**Exercise details:** No pictures should appear in the copy. Reproduce exactly the lines from the one containing "Task: Select the ticket/label icon in sidebar" through the end of the material below.

Top of Extracted information

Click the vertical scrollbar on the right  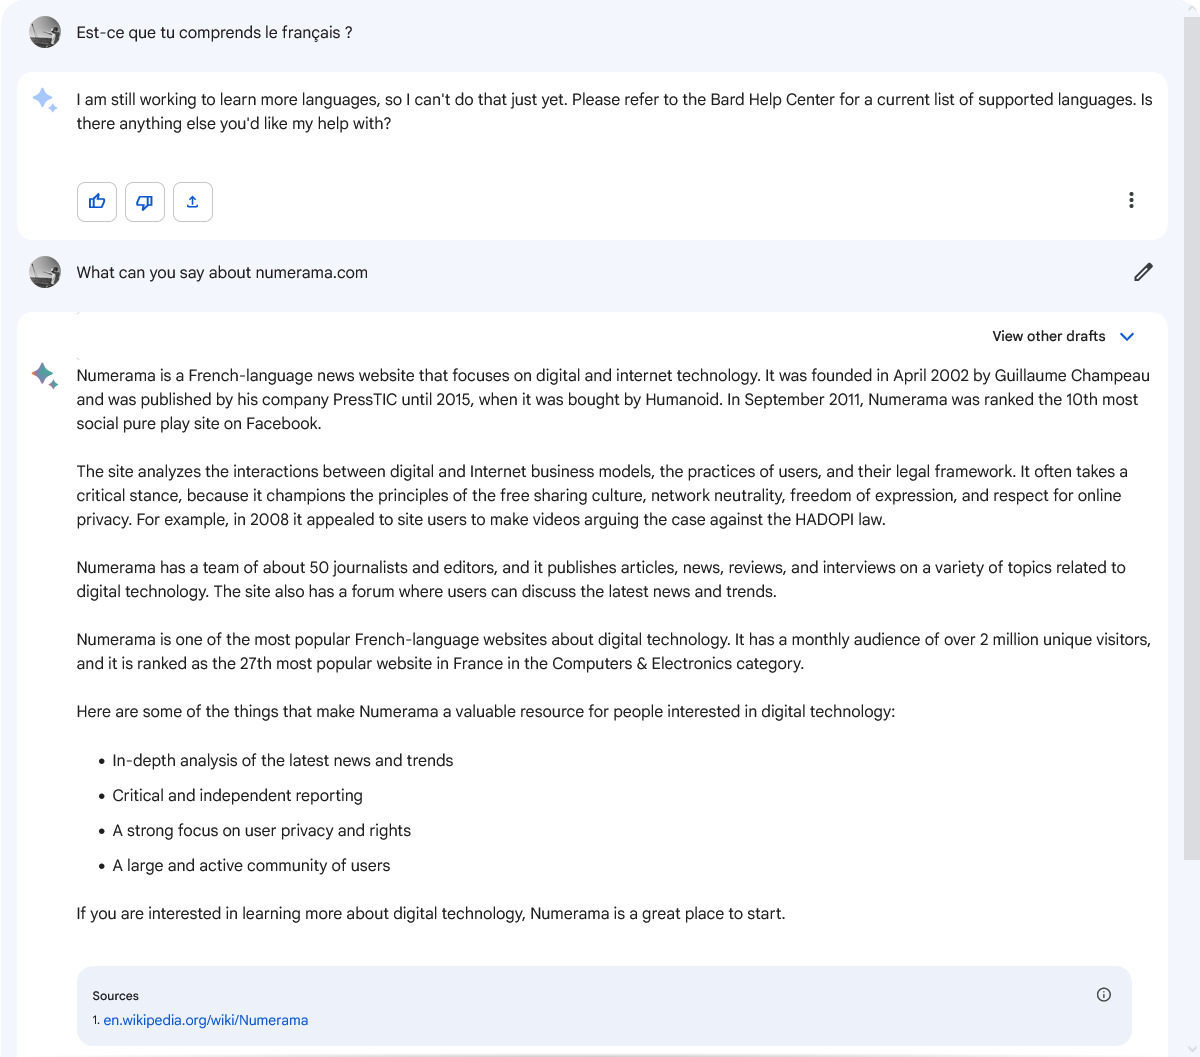[x=1191, y=400]
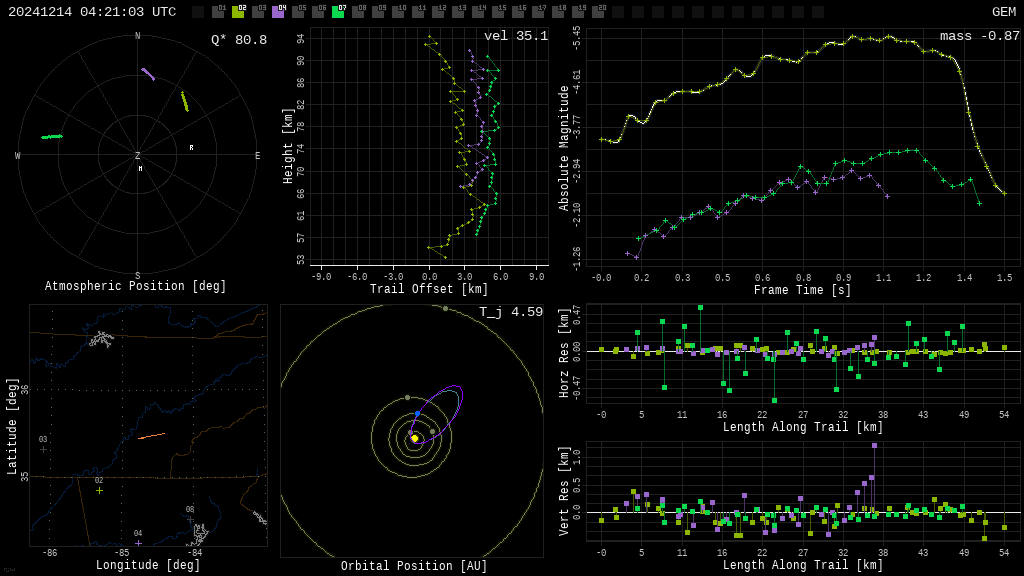
Task: Click the yellow Sun dot in orbital plot
Action: [414, 438]
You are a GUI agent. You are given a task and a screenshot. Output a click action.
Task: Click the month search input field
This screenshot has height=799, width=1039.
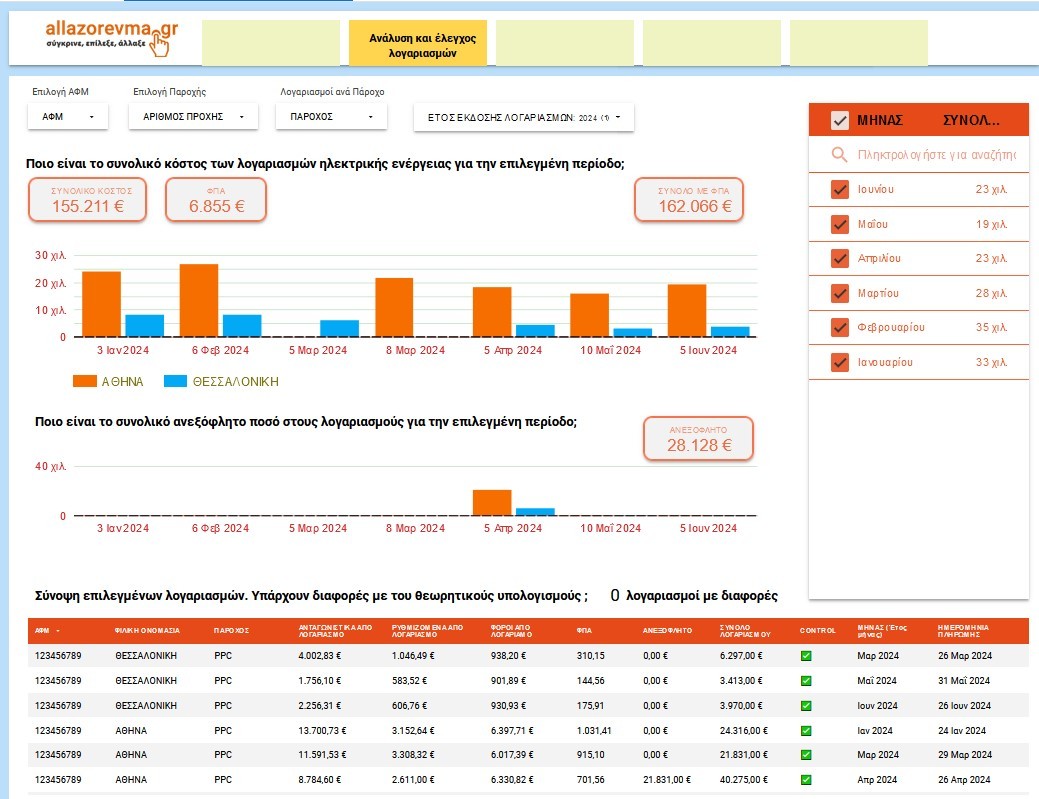(936, 155)
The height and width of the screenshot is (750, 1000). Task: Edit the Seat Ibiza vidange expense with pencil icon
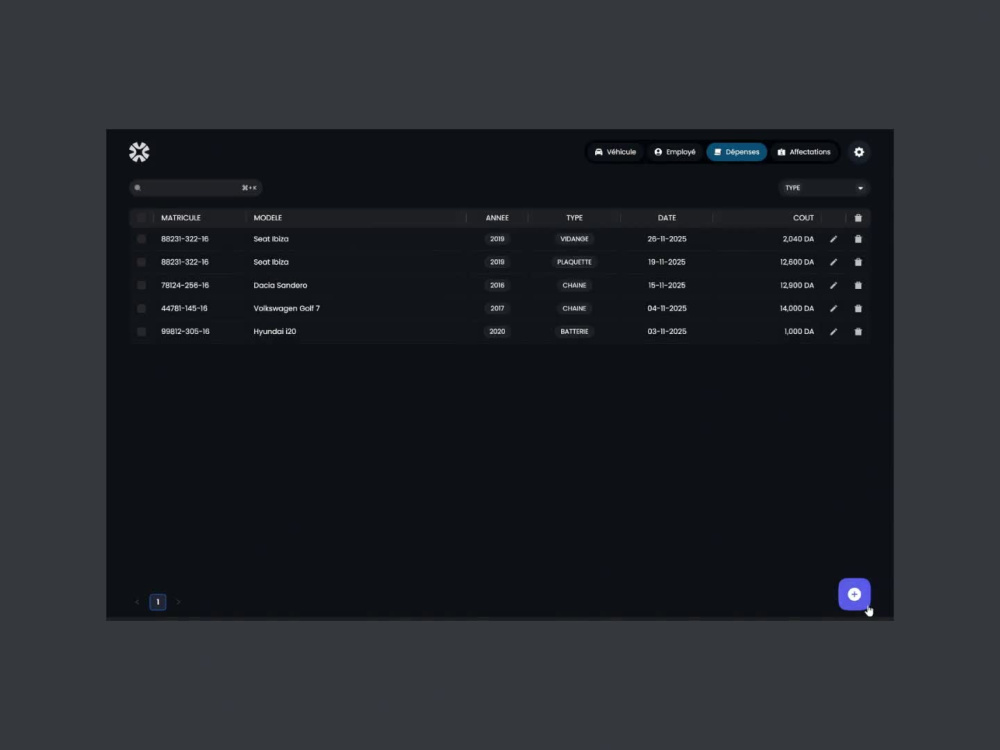(834, 238)
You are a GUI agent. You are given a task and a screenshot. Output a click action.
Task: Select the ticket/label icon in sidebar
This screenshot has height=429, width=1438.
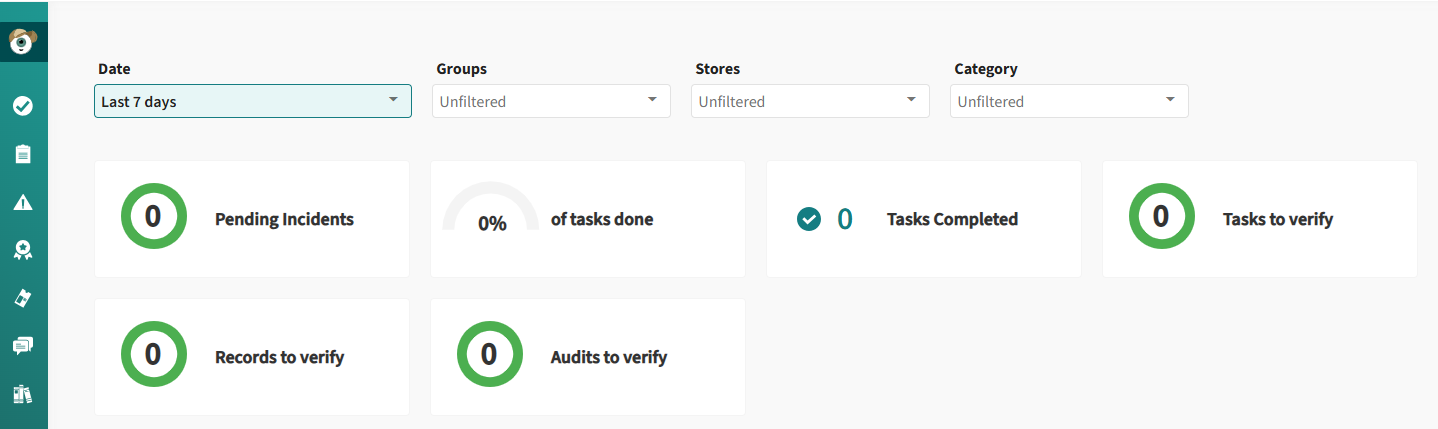[x=23, y=298]
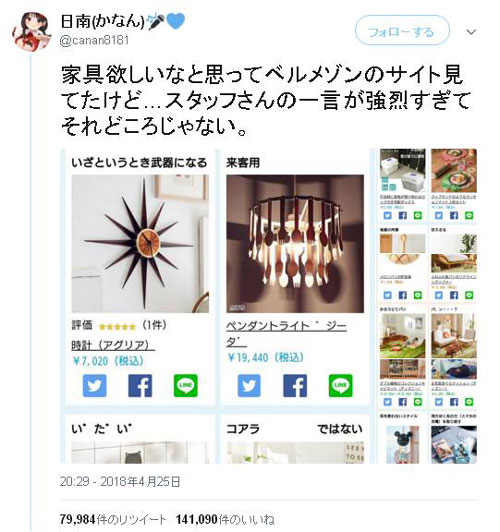500x532 pixels.
Task: View the sunburst wall clock image
Action: (x=140, y=244)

Bottom of Extracted information

**Output:**
Task: Select the ticket/label icon in sidebar
This screenshot has height=429, width=1438.
[x=23, y=298]
500x532 pixels.
Task: View the sunburst wall clock image
Action: (x=140, y=244)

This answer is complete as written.